# Cabinboy15



## Cabinboy15 (May 24, 2020)

Am I the only one left?
In The Summer of 1957 I signed on with Coppack Bros coaster at the age of 15 as cabin boy (to make the tea) for the experience, sailing from Connah’s Quay. 
I think the name of the coaster was the Bolham taking scrap steel from John Summers (Shotton) steel works up to Millom Steel Works. One memorable moment was when the magnetic crane picked up a bomb in the scrap.
I hot bedded in the Captain/First Mate’s cabin. They looked after me and showed me the ropes. The first was making tea with condensed milk and Also taking the helm.
Is there anyone out there who crewed that boat around summer of 1957 or I am the last one? When did she make her last trip?
Cheers
Dave


----------



## graham (Apr 15, 2005)

I am still going at 83 left school 15th birthday on the Friday started on the Monday wd 53 Westminster dredging then done 5 years deep water BP and a few tramps they were the best regards graham


----------



## eddyw (Nov 6, 2007)

Details of "Bolham" (1913; 158grt) here. 
http://shippingandshipbuilding.uk/view.php?year_built=&builder=&ref=204060&vessel=SARAH+COLEBROOKE
Very interesting history including period as HMS Bolham during WW1 an Admiralty 'anti-submarine decoy' or 'Q ship' with concealed armament. She was built as an auxiliary sailing barge . Did she carry any sail while you were aboard? Photos of her in books show sloop rig (headsail and mainsail). She lasted till 1957 when broken up by her owners at Connah's Quay.


----------



## backsplice (May 23, 2005)

here,s a pic taken from the net owner unknown


----------



## Alistair Macnab (May 13, 2008)

*Early Sea Career...*

My 16th Birthday was at the beginning of July 1953 but by the 15th of the same month I was signed on to Wm Robertson's ss"Beryl" as Deck Boy. This pre-war coal burning steamship was employed on West Coast Tramping and ports ranged fro Stornoway to Newport and from Drocheda to Dublin on the Irish East Coast. Most interesting trips were made to Llandulas to load stone and to Garston in the Manchester Canal.
Can't remember what we did there!
Lived in the forecastle with the AB and the three firemen. Bathing was by buckets from aft and for hot water, the ash chute hoist to and from the Boiler Flat aft was the only way.
Whole purpose of this exercise during Summer Holidays from school was to test my determination to go to sea as an Apprentice with Andrew Weir's Bank Line. I did anyway and was with them for 28 years. Afterwards was with a Port Authority and a University and retired at 75. Still going strong at 83 (in early July!)
I always have appreciated this 'baptism' The studies necessary to get my Second Mates followed with the help of the Correspondence Course provided by Weirs but I took 3 months at Glasgow Royal College of Technology just to brush up. Needless to say, to get my sea time I did two voyages to make up the four years!

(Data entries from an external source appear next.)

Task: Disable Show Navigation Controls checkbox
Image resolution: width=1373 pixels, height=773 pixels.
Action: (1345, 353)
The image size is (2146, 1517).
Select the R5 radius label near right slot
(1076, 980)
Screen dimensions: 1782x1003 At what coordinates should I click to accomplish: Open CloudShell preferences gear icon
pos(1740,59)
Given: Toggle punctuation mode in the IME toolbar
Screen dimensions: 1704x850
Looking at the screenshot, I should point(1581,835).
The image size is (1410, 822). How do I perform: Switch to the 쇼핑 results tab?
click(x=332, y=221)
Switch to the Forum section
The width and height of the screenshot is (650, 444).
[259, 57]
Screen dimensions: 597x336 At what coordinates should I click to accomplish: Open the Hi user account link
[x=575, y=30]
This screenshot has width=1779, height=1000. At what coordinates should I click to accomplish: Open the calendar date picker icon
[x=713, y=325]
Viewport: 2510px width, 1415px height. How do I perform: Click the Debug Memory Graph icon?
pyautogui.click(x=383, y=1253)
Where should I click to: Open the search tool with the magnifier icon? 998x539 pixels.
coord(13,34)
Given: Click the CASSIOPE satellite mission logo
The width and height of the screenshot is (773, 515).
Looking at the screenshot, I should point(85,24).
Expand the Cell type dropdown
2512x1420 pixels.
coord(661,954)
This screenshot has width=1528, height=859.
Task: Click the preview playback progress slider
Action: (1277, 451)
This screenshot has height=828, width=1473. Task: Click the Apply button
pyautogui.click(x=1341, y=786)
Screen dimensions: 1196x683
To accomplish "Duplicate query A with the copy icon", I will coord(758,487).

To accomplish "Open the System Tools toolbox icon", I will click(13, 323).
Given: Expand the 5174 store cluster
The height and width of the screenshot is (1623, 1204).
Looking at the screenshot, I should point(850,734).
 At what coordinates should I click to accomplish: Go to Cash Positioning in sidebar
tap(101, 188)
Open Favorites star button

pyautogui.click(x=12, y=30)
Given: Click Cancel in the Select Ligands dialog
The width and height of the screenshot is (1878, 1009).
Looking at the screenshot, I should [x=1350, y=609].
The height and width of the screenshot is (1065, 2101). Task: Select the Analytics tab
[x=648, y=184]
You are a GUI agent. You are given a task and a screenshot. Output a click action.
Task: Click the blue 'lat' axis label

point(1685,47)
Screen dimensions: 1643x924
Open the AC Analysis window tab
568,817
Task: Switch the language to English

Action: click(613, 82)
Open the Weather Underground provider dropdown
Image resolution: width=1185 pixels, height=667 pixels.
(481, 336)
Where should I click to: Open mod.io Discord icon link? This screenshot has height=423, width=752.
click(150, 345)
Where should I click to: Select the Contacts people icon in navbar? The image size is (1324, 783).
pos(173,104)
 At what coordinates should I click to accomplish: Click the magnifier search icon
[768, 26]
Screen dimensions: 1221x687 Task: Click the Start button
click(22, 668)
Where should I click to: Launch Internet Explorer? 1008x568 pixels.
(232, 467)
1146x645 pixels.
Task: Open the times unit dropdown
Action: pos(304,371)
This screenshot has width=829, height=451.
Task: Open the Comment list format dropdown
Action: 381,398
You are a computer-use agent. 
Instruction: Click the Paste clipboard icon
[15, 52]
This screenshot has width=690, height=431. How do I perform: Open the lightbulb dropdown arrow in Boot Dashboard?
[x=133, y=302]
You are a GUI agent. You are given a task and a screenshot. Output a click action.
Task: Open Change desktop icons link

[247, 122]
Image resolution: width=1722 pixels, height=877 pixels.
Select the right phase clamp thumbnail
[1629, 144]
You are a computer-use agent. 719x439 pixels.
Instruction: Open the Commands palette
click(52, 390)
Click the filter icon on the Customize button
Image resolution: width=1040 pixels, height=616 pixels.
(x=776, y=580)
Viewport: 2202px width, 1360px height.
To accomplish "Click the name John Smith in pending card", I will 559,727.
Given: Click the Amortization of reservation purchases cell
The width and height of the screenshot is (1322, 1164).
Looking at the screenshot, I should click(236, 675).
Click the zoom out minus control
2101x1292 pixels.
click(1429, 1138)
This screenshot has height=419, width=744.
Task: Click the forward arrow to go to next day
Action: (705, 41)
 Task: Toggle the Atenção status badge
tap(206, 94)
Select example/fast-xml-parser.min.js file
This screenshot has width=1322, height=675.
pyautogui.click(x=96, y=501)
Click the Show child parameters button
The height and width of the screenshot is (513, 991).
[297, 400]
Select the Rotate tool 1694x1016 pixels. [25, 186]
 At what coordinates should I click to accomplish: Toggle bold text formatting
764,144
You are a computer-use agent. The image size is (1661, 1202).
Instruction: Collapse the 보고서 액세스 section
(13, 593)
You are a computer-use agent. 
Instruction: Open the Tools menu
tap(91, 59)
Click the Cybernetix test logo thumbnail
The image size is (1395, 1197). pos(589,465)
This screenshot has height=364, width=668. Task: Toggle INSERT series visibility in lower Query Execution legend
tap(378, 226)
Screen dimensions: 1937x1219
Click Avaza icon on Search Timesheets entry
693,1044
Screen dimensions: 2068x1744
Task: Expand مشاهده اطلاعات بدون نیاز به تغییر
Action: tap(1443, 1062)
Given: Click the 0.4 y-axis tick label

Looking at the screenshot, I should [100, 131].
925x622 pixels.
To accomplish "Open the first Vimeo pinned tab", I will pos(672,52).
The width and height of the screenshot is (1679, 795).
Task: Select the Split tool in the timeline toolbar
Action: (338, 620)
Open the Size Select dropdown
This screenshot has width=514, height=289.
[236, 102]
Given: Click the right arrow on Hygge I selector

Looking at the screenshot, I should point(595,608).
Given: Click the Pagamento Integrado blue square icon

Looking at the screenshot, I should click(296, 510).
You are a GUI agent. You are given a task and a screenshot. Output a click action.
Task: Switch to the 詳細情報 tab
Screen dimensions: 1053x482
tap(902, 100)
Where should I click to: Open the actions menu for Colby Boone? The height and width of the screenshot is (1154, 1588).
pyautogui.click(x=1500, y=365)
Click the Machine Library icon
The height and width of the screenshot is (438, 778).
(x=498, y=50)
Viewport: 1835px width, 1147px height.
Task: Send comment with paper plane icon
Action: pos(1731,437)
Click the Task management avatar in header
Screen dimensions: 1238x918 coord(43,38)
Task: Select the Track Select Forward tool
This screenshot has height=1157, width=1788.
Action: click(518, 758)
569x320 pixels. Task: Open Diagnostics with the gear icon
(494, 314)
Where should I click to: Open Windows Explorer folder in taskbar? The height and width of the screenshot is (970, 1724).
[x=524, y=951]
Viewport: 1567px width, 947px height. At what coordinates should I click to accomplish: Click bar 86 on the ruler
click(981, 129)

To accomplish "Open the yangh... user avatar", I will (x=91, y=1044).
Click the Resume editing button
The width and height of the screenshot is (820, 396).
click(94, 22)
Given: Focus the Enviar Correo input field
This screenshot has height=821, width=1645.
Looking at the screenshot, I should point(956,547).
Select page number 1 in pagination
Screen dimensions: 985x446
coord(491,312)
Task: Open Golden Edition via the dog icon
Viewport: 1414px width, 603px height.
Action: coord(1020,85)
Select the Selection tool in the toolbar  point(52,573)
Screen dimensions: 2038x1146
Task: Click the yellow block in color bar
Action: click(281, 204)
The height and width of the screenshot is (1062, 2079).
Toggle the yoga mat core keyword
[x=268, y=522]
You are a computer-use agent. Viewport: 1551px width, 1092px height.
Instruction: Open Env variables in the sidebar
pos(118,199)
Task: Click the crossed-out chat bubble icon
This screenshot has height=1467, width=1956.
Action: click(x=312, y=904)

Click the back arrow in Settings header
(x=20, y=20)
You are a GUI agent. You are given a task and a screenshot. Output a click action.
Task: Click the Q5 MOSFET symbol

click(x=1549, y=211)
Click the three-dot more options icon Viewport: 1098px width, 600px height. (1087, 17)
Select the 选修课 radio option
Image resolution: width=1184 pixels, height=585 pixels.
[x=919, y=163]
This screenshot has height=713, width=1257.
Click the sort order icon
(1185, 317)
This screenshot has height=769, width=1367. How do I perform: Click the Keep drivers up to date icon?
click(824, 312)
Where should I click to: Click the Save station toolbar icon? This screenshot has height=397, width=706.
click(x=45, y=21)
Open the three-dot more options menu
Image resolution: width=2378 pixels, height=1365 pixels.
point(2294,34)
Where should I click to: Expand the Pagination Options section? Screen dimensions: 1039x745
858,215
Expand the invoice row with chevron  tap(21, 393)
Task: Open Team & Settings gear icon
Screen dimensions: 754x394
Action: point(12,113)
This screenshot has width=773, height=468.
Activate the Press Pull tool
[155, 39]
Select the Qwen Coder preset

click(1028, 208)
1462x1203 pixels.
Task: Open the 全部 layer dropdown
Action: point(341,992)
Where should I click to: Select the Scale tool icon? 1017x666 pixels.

As many people have said in this site, these were the best years of my life. I met great people and visited so many ports on liner and tramp voyages. Happy Golden Days!


----------



## jmcg (Apr 20, 2008)

Slight correction Alistair- Garston is a port on the river Mersey not on the Manchester Ship Canal on the other (west) side of the river.

Great service with Andrew Weir too. Very well done. Like you, I cherish the golden days of seafaring and likewise I intend to go on working 'till I'm 75.

Keep posting and stay safe.

BW

J(Gleam)(Gleam)


----------